Overall, fascinating book, though a little rambling. The anecdotes brought it a certain liveliness, though they seem somewhat suspect for me – after all, what if Groopman is himself committing a cognitive error – picking-and-choosing evidence to support his particular diagnosis of the state of medical diagnosis? Then again his book is backed by copious footnotes, and I suppose a book full of statistics would have been a huge turn-off to some people.

I remain optimistic, though, about the possibility of really good decision aids to help doctors make correct diagnoses. It seems to me that medicine is getting way too complex for doctors to be able to hold all the possible variables in their heads all the time. They need help, and medical cognitive aids would be fascinating to research.

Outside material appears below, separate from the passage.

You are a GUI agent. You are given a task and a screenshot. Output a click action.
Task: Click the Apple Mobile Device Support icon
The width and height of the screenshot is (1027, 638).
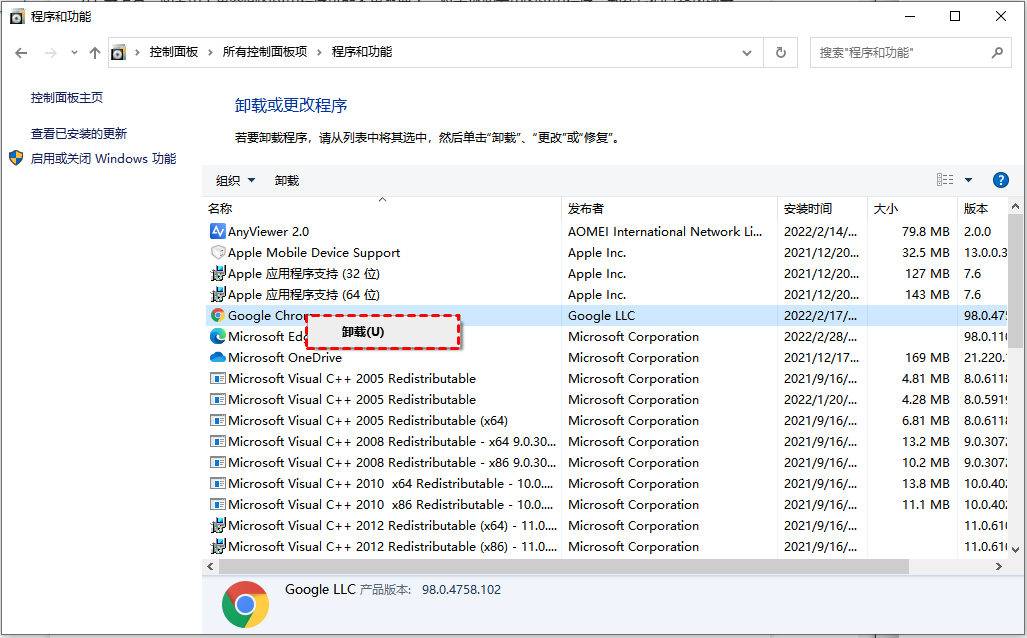click(218, 253)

P.S. A comment made at the end of the book by Groopman – “Each of us is unique in our biology, and there can be important differences in both the side effects we suffer and the benefits we gain from the same medication. We can share a single illness but not share its remedy…” This is what proponents of Chinese medicine often declare to defend poor performance in double-blind randomised clinical trials – picking a single Chinese herbal remedy and administering it to a whole bunch of patients with sore throats is not “the way” of Chinese physicians, who will tailor it to the constitution of the patient. Given Groopman’s comment, which I believe to be mostly true, how are clinical trials designed to address this issue? Does it pertain to other systems of medicine besides the Western one? Again, the issue of standards of proof in the complex world of medicine is a fascinating one, and I’d like to read and see more research about it.